It’s hard to believe we started UXPin 7 years ago.

Our first product was a paper prototyping notepad aimed at bringing designers and developers together, instigate collaboration and make the software development process faster.  A little bit over a year later we followed with our digital collaborative prototyping tool, with the very same goal. Since then  we never stopped  learning from our customers and building the tool that makes working together easier, release after release.

The prototyping tools market in 2011 was much different than it is today. A few companies had to do their best to sell the importance of prototyping and often the importance of design.  There weren’t too many options, which wasn’t helping us proving that prototyping matters at scale. Our first two rounds of funding were a pain to raise.  I constantly heard ‘Yeah, but who cares about design anyway. It’s a small market’.

And then everything changed. Design ate the world.

The Market Today

Since early 2017, five of the ten biggest publicly traded companies by market cap are either software companies (the main product is entirely digital), or software makes up a significant part of their revenue stream.

It didn’t happen overnight of course.

This crawling digital revolution is at least 20 years in the making and continues to inspire more and more companies to take a stab at digital. Money has the strongest magnetic field of them all.

At the very same time, the cost of producing technology continues to drop and availability of  capital increases, allowing more companies to compete. Today, it’s  is safe to say that every significant sector of software is full of options for customers.
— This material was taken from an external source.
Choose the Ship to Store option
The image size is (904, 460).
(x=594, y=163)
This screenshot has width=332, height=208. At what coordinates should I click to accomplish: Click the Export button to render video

This is the era of hypercompetitiveness. The perfect time for design.

When the market becomes hypercompetitive, experience design becomes the main differentiator.

Soon, businesses all over the world started to notice that to thrive – they have to invest in design. In the last 5 years, the designer to developer ratio improved by 2.5x and the number of designers in China grew to 17 million. Design, in the past an after-thought, became the priority and the demand for design became stronger than ever.  

With the boom on the design market, no wonder the boom on the design tools market followed. Instead of a few options, we’ve started to hear about new tools being launched every other week. And this is great!

Stronger competitors energized innovation and segmented the market. Instead of providing one solution to fit all, companies started to focus on sub-segments and niches.

UXPin thrives in the mid and enterprise market and we’re widely considered the top option for teams in need of an advanced tool (take a look at these two examples of case studies: PayPal, Sapient).

We’re very proud of our prototyping solution and we’re going to continue to build it up for our customers. And I’m sure others are going to try to challenge our position and we’re going to welcome them to the market and compete.

Here’s the thing though, despite the whole influx of prototyping tools – software development did not become that much easier, faster, more reliable or more scalable.

With every new prototyping feature, every new prototyping tool, we’re becoming a couple of percent better at creating software, but we’re not making big leaps on the path to greatness. As an industry, we’re just about to hit the wall at full speed, because we’re overinvesting in small tools solving small problems, instead of addressing the biggest challenges and pushing the industry forward.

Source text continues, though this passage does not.